[What is needed]: Type out every line of the data again, exactly.

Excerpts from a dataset
--- START ---

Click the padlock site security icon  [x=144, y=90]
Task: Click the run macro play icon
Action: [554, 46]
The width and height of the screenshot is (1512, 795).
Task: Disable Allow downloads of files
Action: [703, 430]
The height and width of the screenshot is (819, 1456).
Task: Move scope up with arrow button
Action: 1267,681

--- END ---

[Result for this task]:
Click the padlock site security icon  [x=144, y=90]
Task: Click the run macro play icon
Action: [554, 46]
The width and height of the screenshot is (1512, 795).
Task: Disable Allow downloads of files
Action: [703, 430]
The height and width of the screenshot is (819, 1456).
Task: Move scope up with arrow button
Action: 1267,681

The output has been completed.